After the act of worship, light refreshments were served. I noticed the bereaved person I had visited. I sat with them and another couple after the service. I was really nice to see the person I had visited and see how he was getting on, now the shock was wearing off.

So, what did yesterday show me? What I hope it's shown me is my nature allows me the privilege of being able to be there for people when they really need someone. To, through my actions and words, show God's love to those who need it most and, hopefully, draw them nearer to God. That is what I am called to do and why God has called me.

Thursday, 26 November 2009

Service preperation

I'm currently preparing for the third Sunday in Advent, as I am leading the whole service. I've chosen the hymns and readings. I thought that would be quite straightforward, but my assessor has knocked back 2 hymns as they are being used on other Sunday's in advent.

I amended the order of service to take this into account let my assessor have a copy. Not a hassle, that's part of the reason I let her have a look at my order of service so early. But, I was annoyed today when the substituted hymn was also rejected for similar reasons. I'm not telepathic. I think when I go over the order of service with my assessor on Sunday I'll diplomatically say something along the lines of "do you have a list of which hymns/carols are being used over the advent/Christmas period, so my choices don't clash?".

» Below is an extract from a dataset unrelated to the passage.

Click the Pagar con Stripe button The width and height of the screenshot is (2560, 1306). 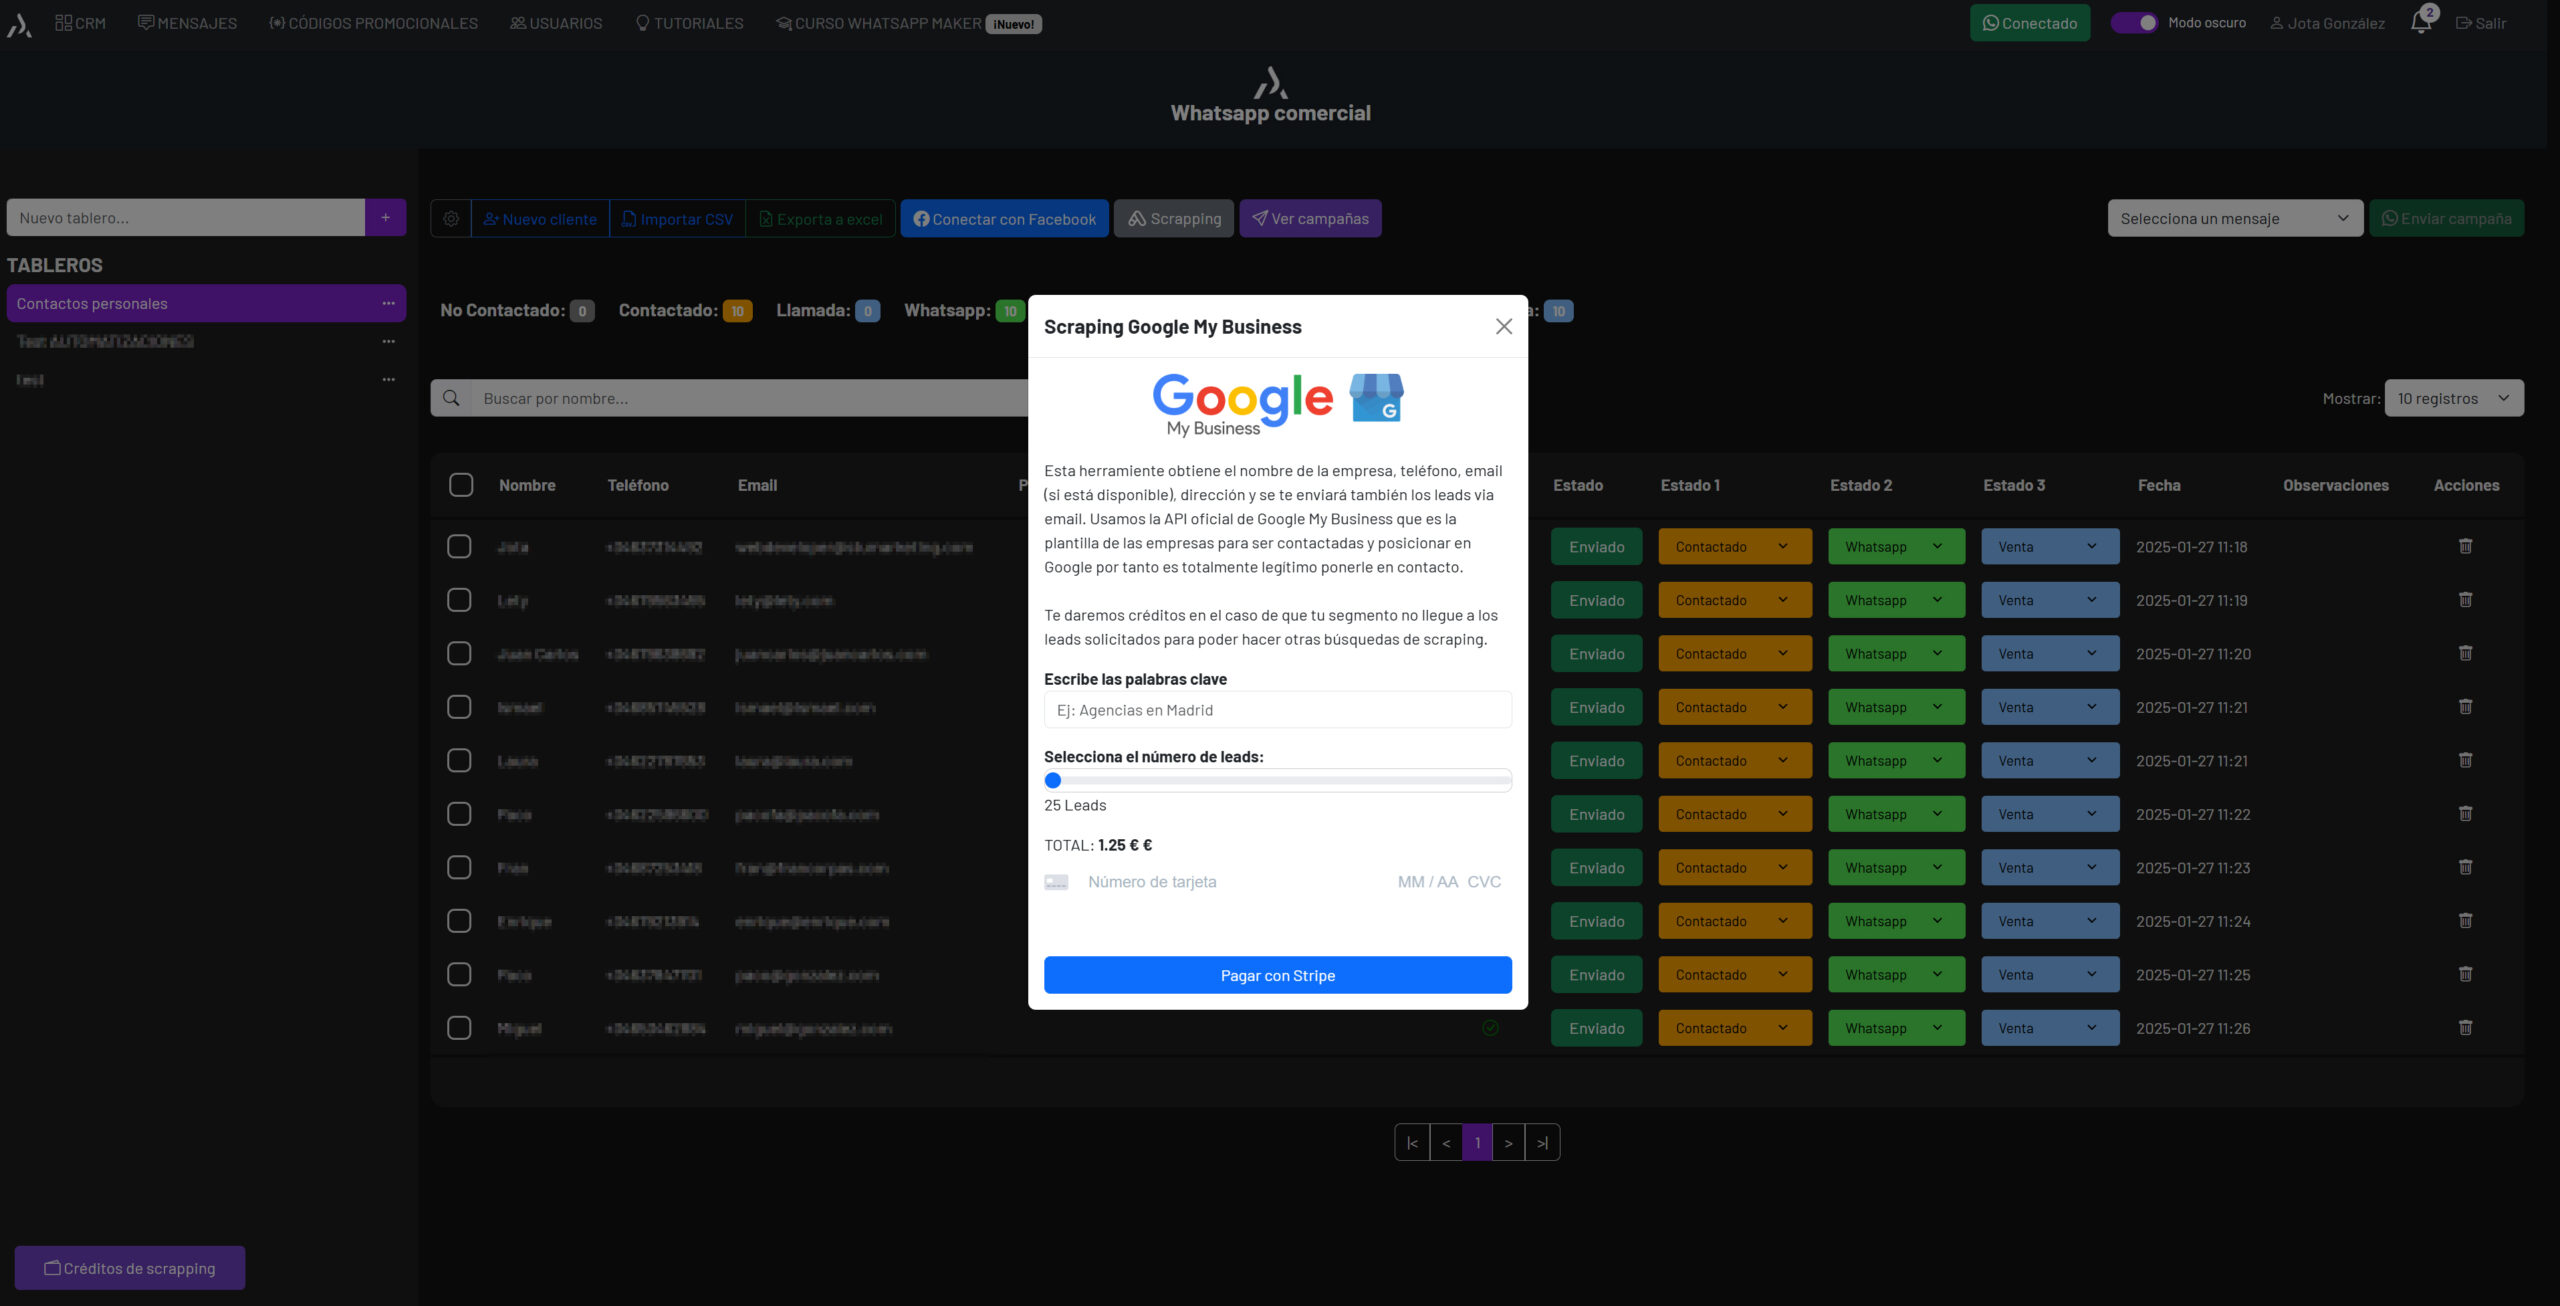point(1277,975)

At least there's still plenty time to make amendments, though I have to admit, it feels more like I'm fitting into my assessor's way of doing things. that said, this is only my second ever complete service and I'm only in my CFA. I know I'll have to get used to this and it sounds as though I'm making a mountain out of a mole hill, but I just needed to get it off my chest. It's still a privilege to be working with my assessor and learning from her.